‘A good act does not wash out the bad, nor a bad act the good. Each should have its own reward,” said George R. R. Martin in his book “A Clash of Kings.”
That is particularly apt when you consider the story of Eddy Zheng.
Zheng came to America with his parents and two siblings in 1982. They knew little English when they arrived. In China, Zheng’s father had been a military officer, and his mother an accountant. In America, his father found a job at a fast food restaurant, and his mother as a babysitter. And so they began their lives again after hitting the reset button.
Four years later, Zheng was 16 when he and two friends broke into the house of a family that ran several businesses in San Francisco’s Chinatown. The three young men unleashed a few hours of terror on the couple and their two young children before being caught by the police.
Zheng was tried as an adult and was convicted of 16 felony counts, including kidnap and robbery. He spent the next 19 years incarcerated, and 11 months of those in solitary confinement. He was the youngest prisoner when he started serving time at San Quentin.
While in prison, Zheng learned English, passed his GED and earned an associate’s degree. He participated in crime prevention workshops, reaching out to at-risk immigrant youth. He started the first poetry slam in prison and co-edited an anthology of writings by incarcerated Asian and Pacific Islanders. And he launched a petition for college courses in Asian American studies.
Zheng had started on the long road to redemption.
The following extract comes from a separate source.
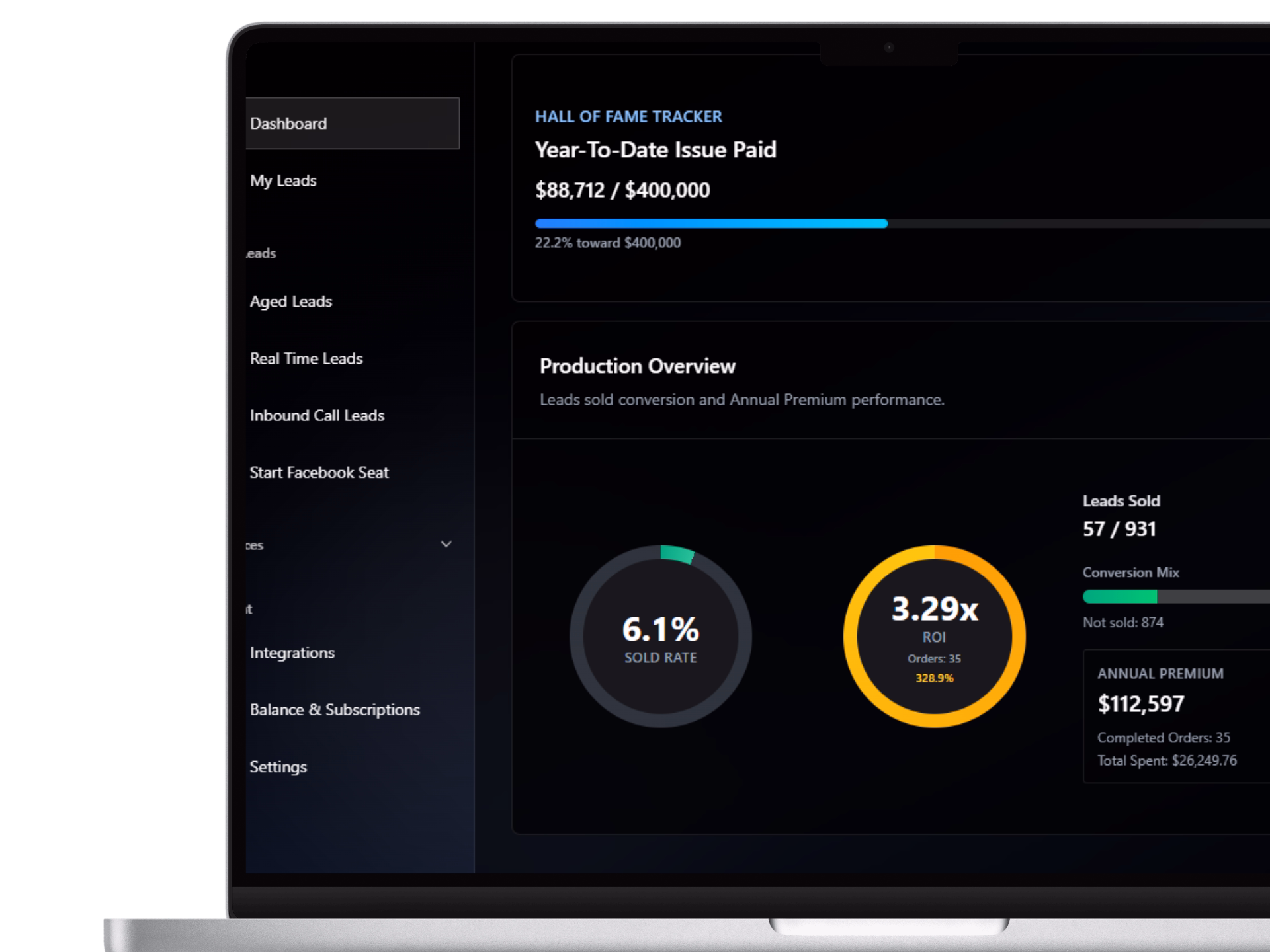
Task: Collapse the services section in the sidebar
Action: click(446, 543)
Immediately after he was released from prison in 2005, Immigration and Customs Enforcement began deportation proceedings against him. Zheng spent the next two years at Yuba County Jail under federal custody. He was finally released from custody in 2007, but his travails were still not quite over.
Zheng continued to face the specter of deportation to China, despite the fact that he had lived most of his life in the United States, albeit incarcerated.
Letters were written on his behalf to ICE authorities attesting to his reformation, yet the deportation order was upheld. With several appeals and community petitions against his deportation, Zheng’s case underwent several dramatic twists and turns.
On Easter Sunday in April 2015, Gov. Jerry Brown pardoned 83 people. Eddy Zheng was one of the 83 names on the list. He was 45 years old and finally free and safe. Zheng wrote about his experience in a recent essay:
“I’ve fought for my freedom from incarceration and deportation for 30 years — close to three quarters of my life. For 11 of these years, I lived under the uncertainty of whether I would be able to continue to live in this country, my home since the age of 12. The alternative would be deportation to China, a country I don’t even remember. While recently I cleared the last hurdle to my freedom, the concept of a second chance under federal immigration laws is almost non-existent for noncitizens.”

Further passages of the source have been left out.